Wreck-it Ralph returns to take on cyberbullying in “Ralph Breaks the Internet”
All Photos: Disney

When Disney’s Wreck-It Ralph won over all of our hearts upon its release in 2012, it did so in a way that went a little deeper than the usual animated crowd pleaser. The film followed the character Wreck-it Ralph, voiced by John C. Reilly, who is the Donkey Kong-like villain in the arcade game “Fix-it Felix Jr.” in his search for finding meaning outside of his “game” and actually being accepted for the “person” he is when the game shuts down. The Oscar-nominated movie’s new sequel Ralph Breaks The Internet will be released in theaters this month and will pick up right where the last film left off where Ralph had finally found acceptance with his new best friend Vanellope, who is voiced by the hilarious Sarah Silverman.

 

While Ralph had struggled with his role in the first film, Vanellope had always loved her job as a race car driver inside of her game “Sugar Rush”, until one day the steering wheel of the game breaks forcing the arcade owner to unplug the game. Without her job, Vanellope loses her sense of purpose. Ralph then takes her into the world-wide-web to see if they can win a new steering wheel through eBay to get her back into the game. Like the first film, this existential question of whether or not your work defines you is at the center of Ralph Breaks The Internet and question that co-creators Rich Moore and Phil Johnston were not afraid to explore more this time around.

 

Ralph Breaks the Internet takes its audience on an existential journey 

Ralph Breaks the Internet

 

Ralph Breaks the Internet co-creators Rich Moore (right) and Phil Johnston (left). 

 

“We thought of Vanellope’s character arch as not being completed at the end of the first movie. That was the halfway point for her,” explains Moore. “Ralph is a little more finished at the end of the first movie. However, we looked at that final line that Ralph says ‘If that kid likes me [Vanellope], how bad could I be?’ and we loved that originally when we wrote it. It’s such a sweet sentiment. But, being the pickers that we are we started to kind of look at that and say that’s not the healthiest attitude to have in life. A guy like Ralph who is so insecure about who he is and is still defining himself by the opinion of another person - be it his best friend - that is very dysfunctional. Even though he thinks he’s landed in the right place, he still has a lot of growing to do. When we discovered that, I felt horrible for the character. I want to feel like he’s okay in the future and that’s not okay!”

 


Ralph’s journey in the first film had helped him come to terms with accepting that your life is defined by the people and things you care about and not about what you do for your day job. But Vanellope’s dilemma in this new chapter is what happens if your job happens to be the thing that you love in life?

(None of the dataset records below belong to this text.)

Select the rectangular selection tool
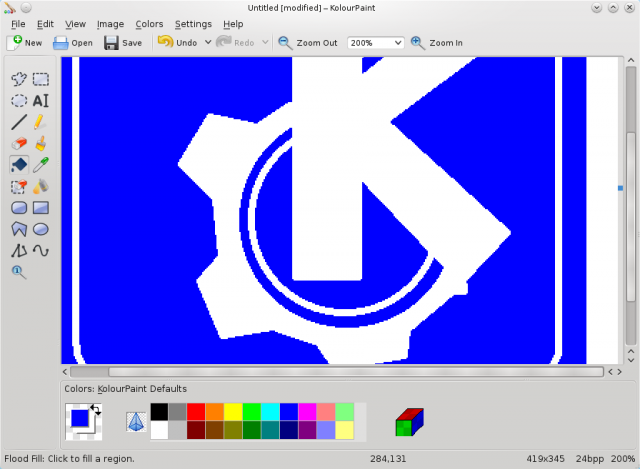coord(41,79)
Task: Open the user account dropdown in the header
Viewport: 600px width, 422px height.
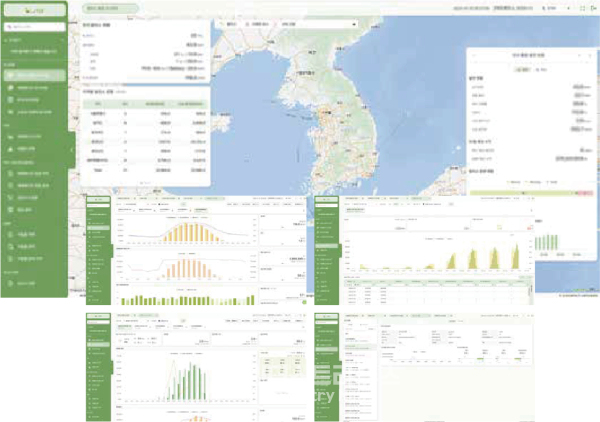Action: [x=556, y=8]
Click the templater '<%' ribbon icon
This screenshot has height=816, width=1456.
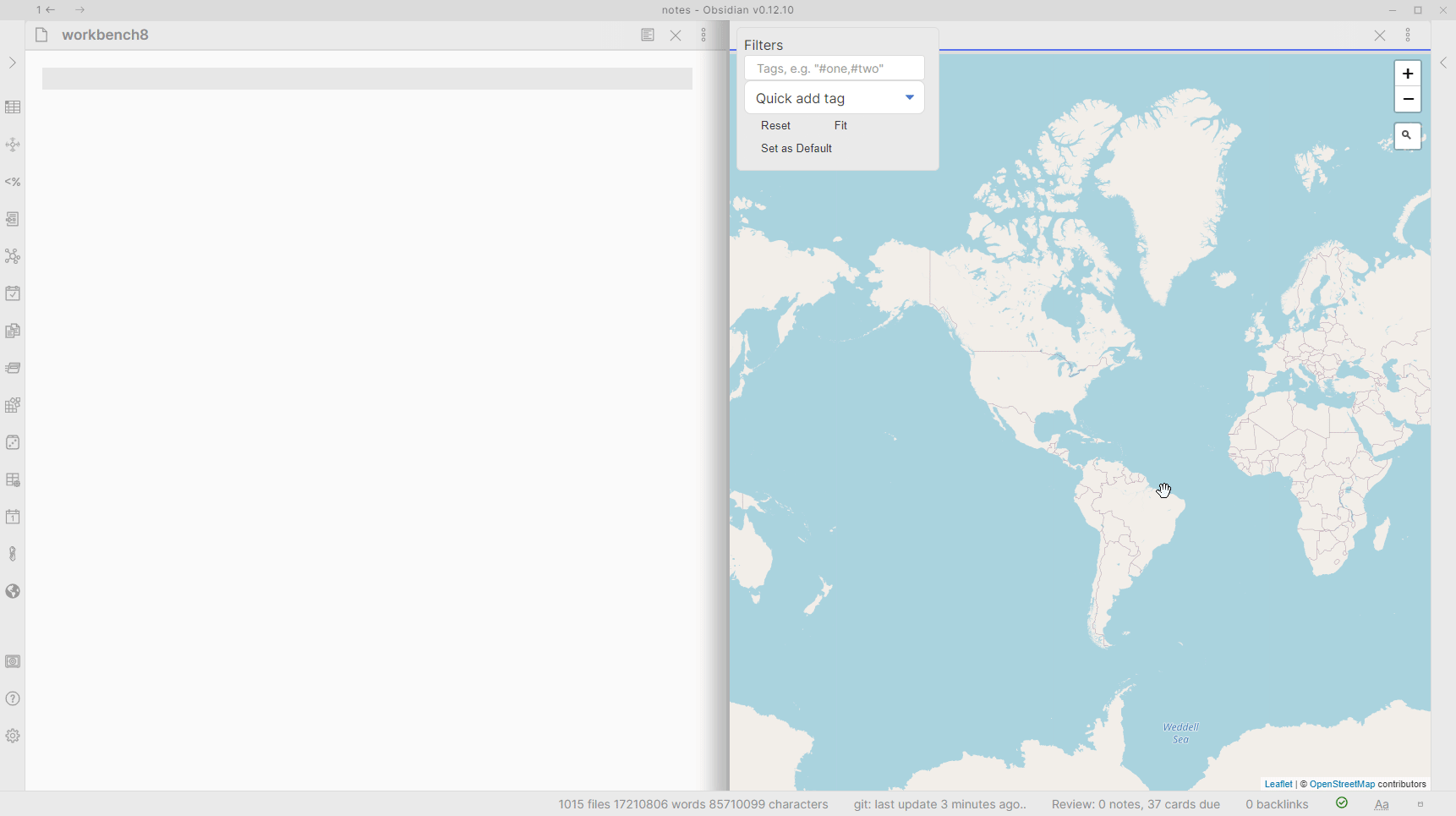click(x=13, y=182)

“Vanellope does have this existential dilemma when her game is unplugged,” says Johnston. “To Venelope being a racer is a huge part of who she is. Her job to her is more than a job, it’s something she loves. She’s one of the fortunate people who does what she loves. Ralph could live without his job. For him, having a friend is enough. For Vanellope, her job is as much a part of her passion and who she is in her DNA and her code as anything. The work-life balance is a little out of whack at the beginning when she loses her job so the movie is this quest so she can fix her game and get it back.”  


The other cultural, and philosophical, issue that the film tackles is the issue of cyberbullying and its effects on the human psyche. Without spoiling the film, when Ralph enters the internet he puts himself in a situation that opens himself up to the faceless trolling of internet commenters. In Moore’s mind, they wanted to try and approach this modern issue in a way that would not spoon feed the audience with a solution, but rather expand the conversation in a more constructive way. This is also something the duo had done with the issues of racism in their other animated feature Zootopia.


“That is not our job, I feel. To get up on a soapbox and preach about, in the case of Zootopia,  how racism is bad and this is the answer. What we like to do is to put our characters into situations where they experience it and then commit it and how then at the end do they rise above it,” says Moore. “So we get to see, in action, a character experiencing the things that we do and making big mistakes. Then, it’s an example of one person’s journey out of that and rising about it. Hopefully, that will create conversations. I used to love that as a kid when after a movie that had deep themes to them talking to friends afterward, and still do! Talking with friends, family or even just in my own mind recognizing when I’ve been through that and that’s very interesting how the character handled it... That’s what I hope we’re giving back. I got so much from movies growing up and I hope that that’s the type of thing we’re giving back. Not preaching to the audience saying this is how you should live. Just showing an example of here’s someone going through something that you may recognize and this is their way of rising above it.”


Ralph Breaks The Internet hits theaters on November 21st.